→ **Assignment**
Return all of the data that follows precisely, leaving every image out.

→ **Exercise data**
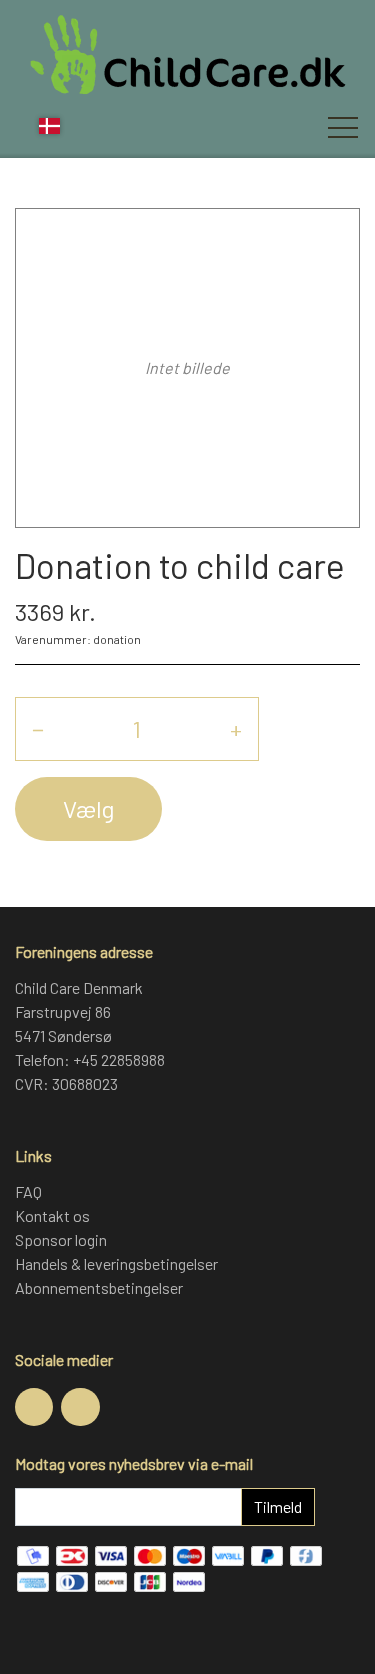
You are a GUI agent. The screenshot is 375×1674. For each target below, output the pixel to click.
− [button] (38, 728)
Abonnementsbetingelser (99, 1287)
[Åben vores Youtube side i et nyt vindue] (80, 1407)
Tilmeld (278, 1506)
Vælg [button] (88, 808)
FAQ (28, 1191)
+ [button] (236, 728)
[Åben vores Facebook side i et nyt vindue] (34, 1407)
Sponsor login (61, 1239)
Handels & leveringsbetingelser (116, 1263)
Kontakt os (52, 1215)
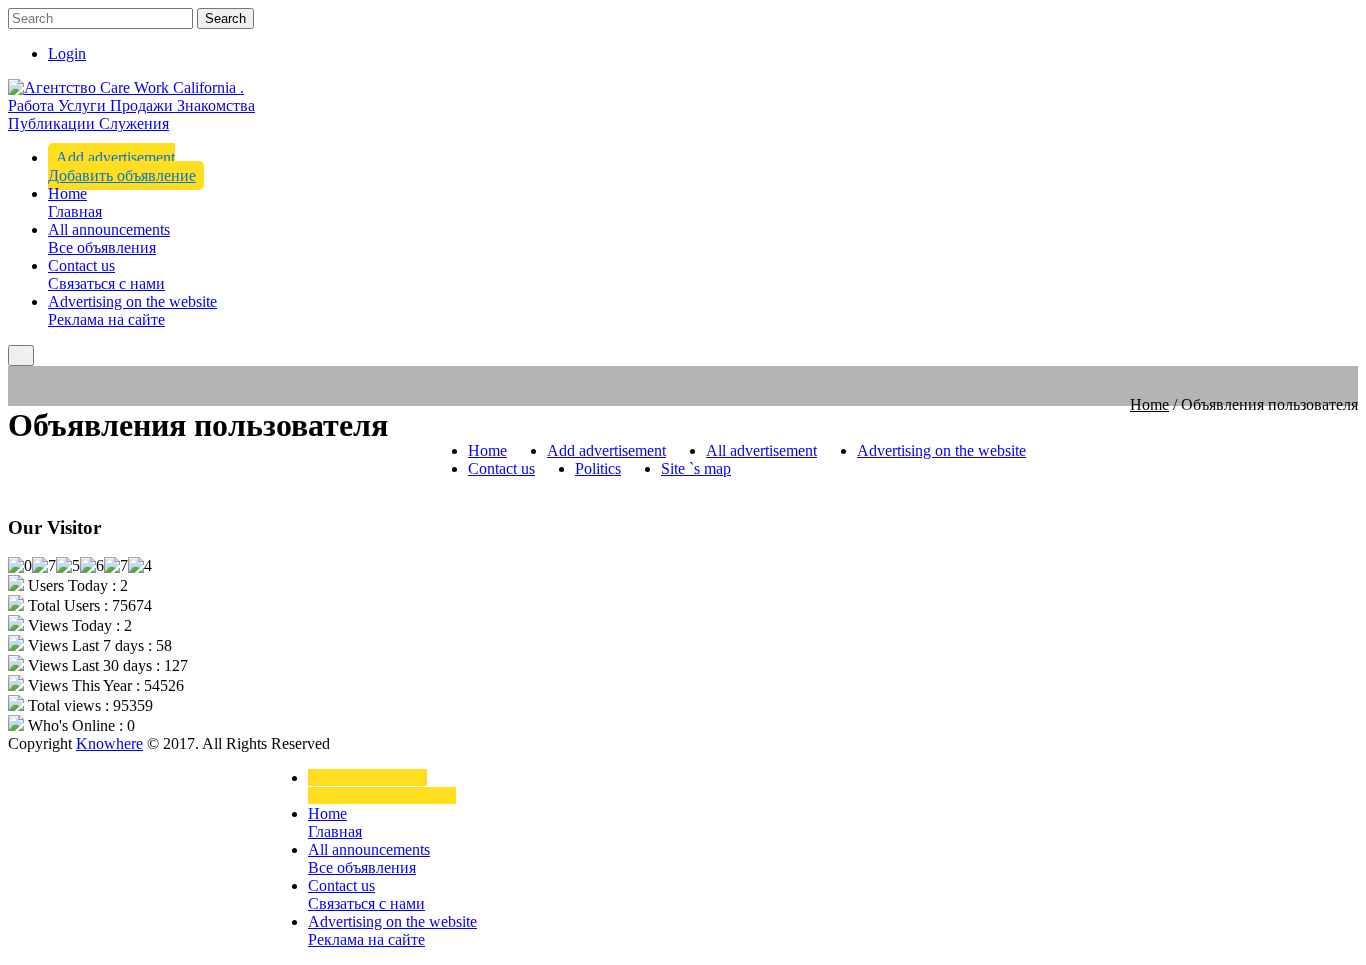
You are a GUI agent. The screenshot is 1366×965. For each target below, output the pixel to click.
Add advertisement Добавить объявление (122, 166)
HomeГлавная (75, 202)
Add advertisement (606, 450)
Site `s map (696, 468)
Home (1149, 404)
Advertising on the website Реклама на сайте (132, 310)
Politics (598, 468)
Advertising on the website (941, 450)
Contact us (501, 468)
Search (225, 18)
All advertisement (761, 450)
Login (67, 53)
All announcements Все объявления (109, 238)
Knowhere (109, 743)
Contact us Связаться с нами (106, 274)
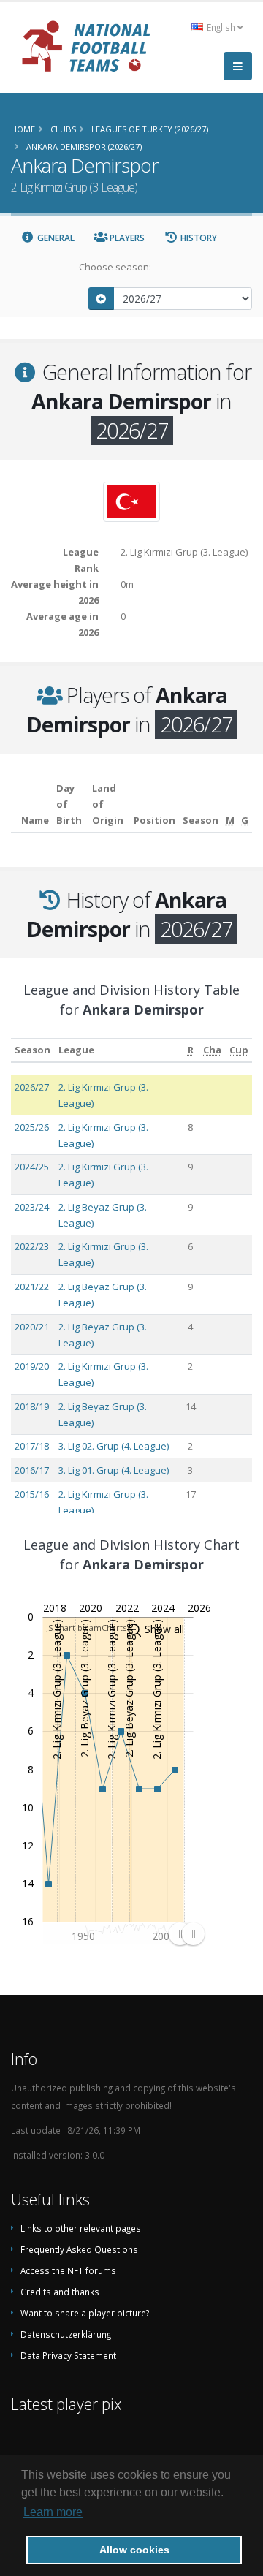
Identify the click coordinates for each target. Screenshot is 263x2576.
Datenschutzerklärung (65, 2334)
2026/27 (32, 1087)
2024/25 (32, 1166)
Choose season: (115, 266)
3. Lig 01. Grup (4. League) (113, 1470)
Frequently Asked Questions (79, 2249)
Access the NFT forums (68, 2270)
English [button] (221, 27)
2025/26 (32, 1127)
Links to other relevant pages (80, 2228)
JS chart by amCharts (86, 1627)
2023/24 (32, 1206)
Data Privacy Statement (68, 2355)
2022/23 (32, 1246)
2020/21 (32, 1326)
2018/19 (32, 1406)
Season (32, 1049)
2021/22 (32, 1286)
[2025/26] (101, 298)
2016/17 (32, 1470)
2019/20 (32, 1366)
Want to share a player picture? (84, 2313)
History (197, 238)
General (55, 238)
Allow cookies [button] (134, 2550)
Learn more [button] (53, 2512)
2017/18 (32, 1445)
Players (126, 238)
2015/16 (32, 1494)
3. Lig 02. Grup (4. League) (113, 1445)
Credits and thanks (59, 2291)
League (76, 1049)
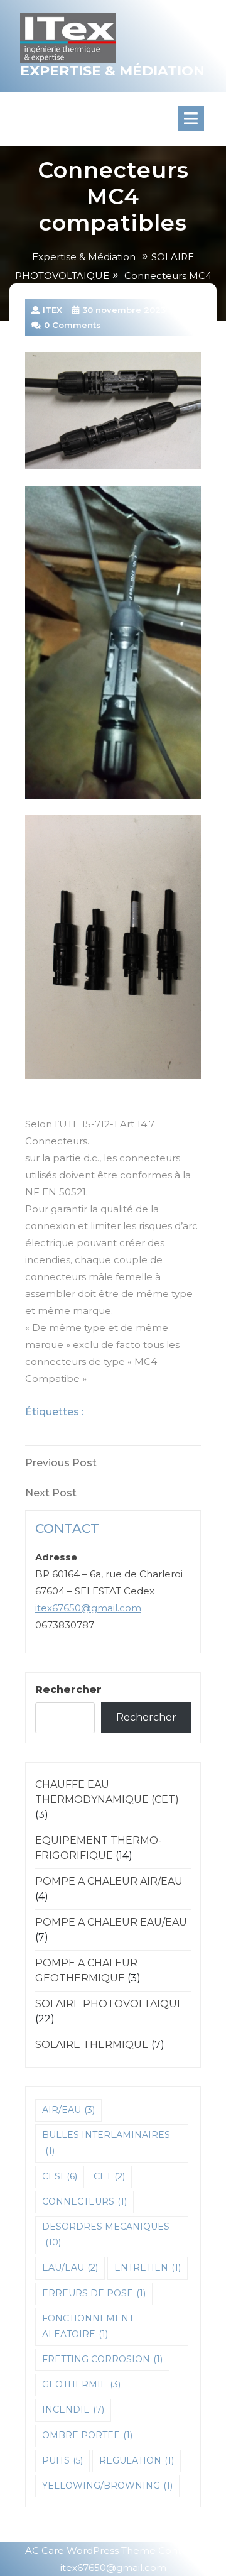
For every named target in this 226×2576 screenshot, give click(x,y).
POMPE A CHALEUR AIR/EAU (109, 1881)
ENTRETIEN (147, 2267)
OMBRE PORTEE (87, 2435)
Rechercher (68, 1690)
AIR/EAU (68, 2109)
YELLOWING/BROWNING (107, 2485)
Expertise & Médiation (112, 70)
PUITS (62, 2460)
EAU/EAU (70, 2267)
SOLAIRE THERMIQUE (92, 2045)
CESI (59, 2176)
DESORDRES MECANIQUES (106, 2234)
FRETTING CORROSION (102, 2359)
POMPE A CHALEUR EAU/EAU (111, 1922)
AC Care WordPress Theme (90, 2551)
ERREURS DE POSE (94, 2293)
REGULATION (136, 2460)
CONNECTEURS (129, 1412)
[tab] (202, 118)
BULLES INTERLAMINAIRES (106, 2142)
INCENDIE (73, 2409)
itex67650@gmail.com (88, 1608)
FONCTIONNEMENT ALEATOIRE (88, 2326)
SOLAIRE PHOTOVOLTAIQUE (109, 2004)
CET (109, 2176)
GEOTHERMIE (81, 2384)
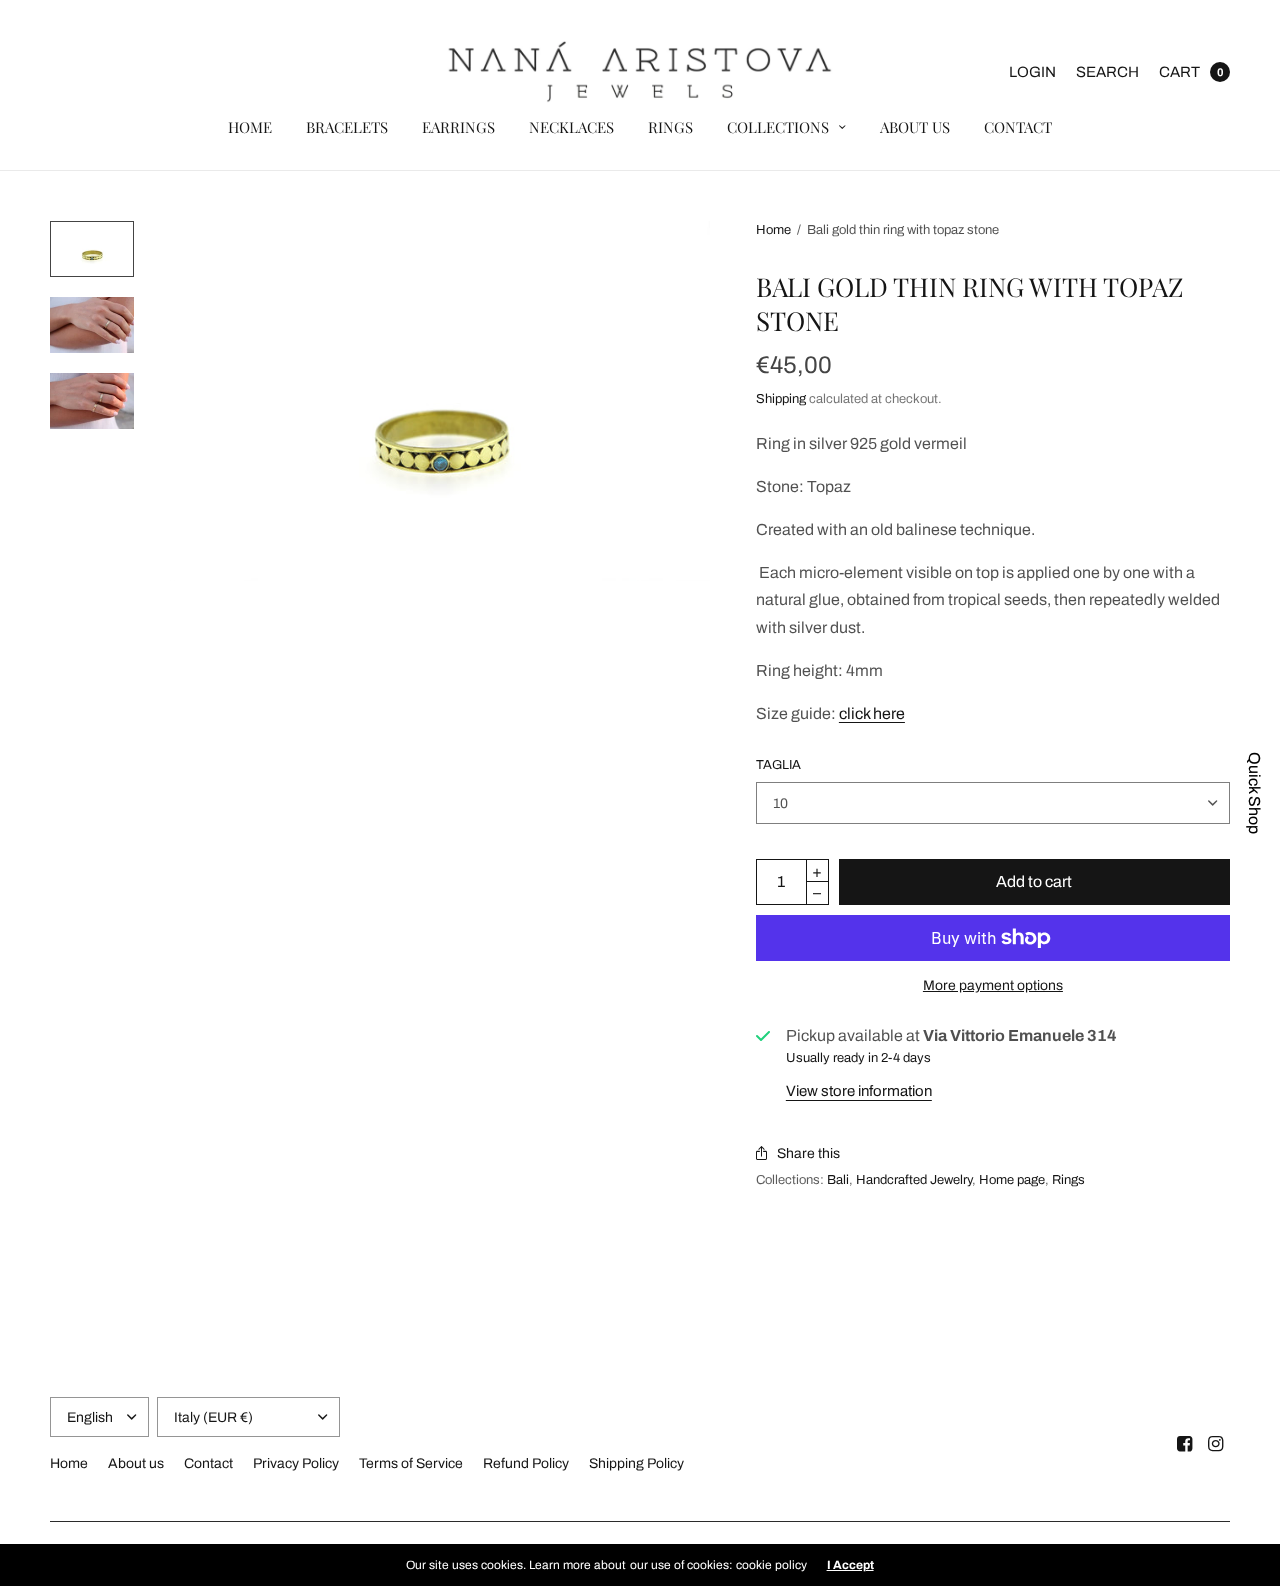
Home (250, 127)
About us (915, 127)
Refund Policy (526, 1463)
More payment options (993, 985)
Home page (1012, 1180)
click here (872, 713)
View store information (859, 1091)
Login (1032, 72)
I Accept (850, 1565)
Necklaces (571, 127)
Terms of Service (411, 1463)
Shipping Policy (636, 1463)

→ **Task answer**
You are a GUI agent. The screenshot is 375×1674. For each target below, output the pixel to click.
− [button] (38, 728)
Abonnementsbetingelser (99, 1287)
[Åben vores Youtube side i et nyt vindue] (80, 1407)
Tilmeld (278, 1506)
Vælg [button] (88, 808)
FAQ (28, 1191)
+ [button] (236, 728)
[Åben vores Facebook side i et nyt vindue] (34, 1407)
Sponsor login (61, 1239)
Handels & leveringsbetingelser (116, 1263)
Kontakt os (52, 1215)
You are a GUI agent. The screenshot is 1366×965. For each target below, output the pixel to click.
Add advertisement Добавить объявление (122, 166)
HomeГлавная (75, 202)
Add advertisement (606, 450)
Site `s map (696, 468)
Home (1149, 404)
Advertising on the website Реклама на сайте (132, 310)
Politics (598, 468)
Advertising on the website (941, 450)
Contact us (501, 468)
Search (225, 18)
All advertisement (761, 450)
Login (67, 53)
All announcements Все объявления (109, 238)
Knowhere (109, 743)
Contact us Связаться с нами (106, 274)
Identify the click coordinates for each target. Screenshot is 263x2576.
Datenschutzerklärung (65, 2334)
2026/27 (32, 1087)
2024/25 (32, 1166)
Choose season: (115, 266)
3. Lig 01. Grup (4. League) (113, 1470)
Frequently Asked Questions (79, 2249)
Access the NFT forums (68, 2270)
English [button] (221, 27)
2025/26 (32, 1127)
Links to other relevant pages (80, 2228)
JS chart by amCharts (86, 1627)
2023/24 (32, 1206)
Data Privacy Statement (68, 2355)
2022/23 (32, 1246)
2020/21 (32, 1326)
2018/19 (32, 1406)
Season (32, 1049)
2021/22 (32, 1286)
[2025/26] (101, 298)
2016/17 (32, 1470)
2019/20 (32, 1366)
Want to share a player picture? (84, 2313)
History (197, 238)
General (55, 238)
Allow cookies [button] (134, 2550)
Learn more [button] (53, 2512)
2017/18 (32, 1445)
Players (126, 238)
2015/16 (32, 1494)
3. Lig 02. Grup (4. League) (113, 1445)
Credits and thanks (59, 2291)
League (76, 1049)
For every named target in this 226×2576 screenshot, give click(x,y).
POMPE A CHALEUR AIR/EAU (109, 1881)
ENTRETIEN (147, 2267)
OMBRE PORTEE (87, 2435)
Rechercher (68, 1690)
AIR/EAU (68, 2109)
YELLOWING/BROWNING (107, 2485)
Expertise & Médiation (112, 70)
PUITS (62, 2460)
EAU/EAU (70, 2267)
SOLAIRE THERMIQUE (92, 2045)
CESI (59, 2176)
DESORDRES MECANIQUES (106, 2234)
FRETTING CORROSION (102, 2359)
POMPE A CHALEUR EAU/EAU (111, 1922)
AC Care WordPress Theme (90, 2551)
ERREURS DE POSE (94, 2293)
REGULATION (136, 2460)
CONNECTEURS (129, 1412)
[tab] (202, 118)
BULLES INTERLAMINAIRES (106, 2142)
INCENDIE (73, 2409)
itex67650@gmail.com (88, 1608)
FONCTIONNEMENT ALEATOIRE (88, 2326)
SOLAIRE PHOTOVOLTAIQUE (109, 2004)
CET (109, 2176)
GEOTHERMIE (81, 2384)
Home (250, 127)
About us (915, 127)
Refund Policy (526, 1463)
More payment options (993, 985)
Home page (1012, 1180)
click here (872, 713)
View store information (859, 1091)
Login (1032, 72)
I Accept (850, 1565)
Necklaces (571, 127)
Terms of Service (411, 1463)
Shipping Policy (636, 1463)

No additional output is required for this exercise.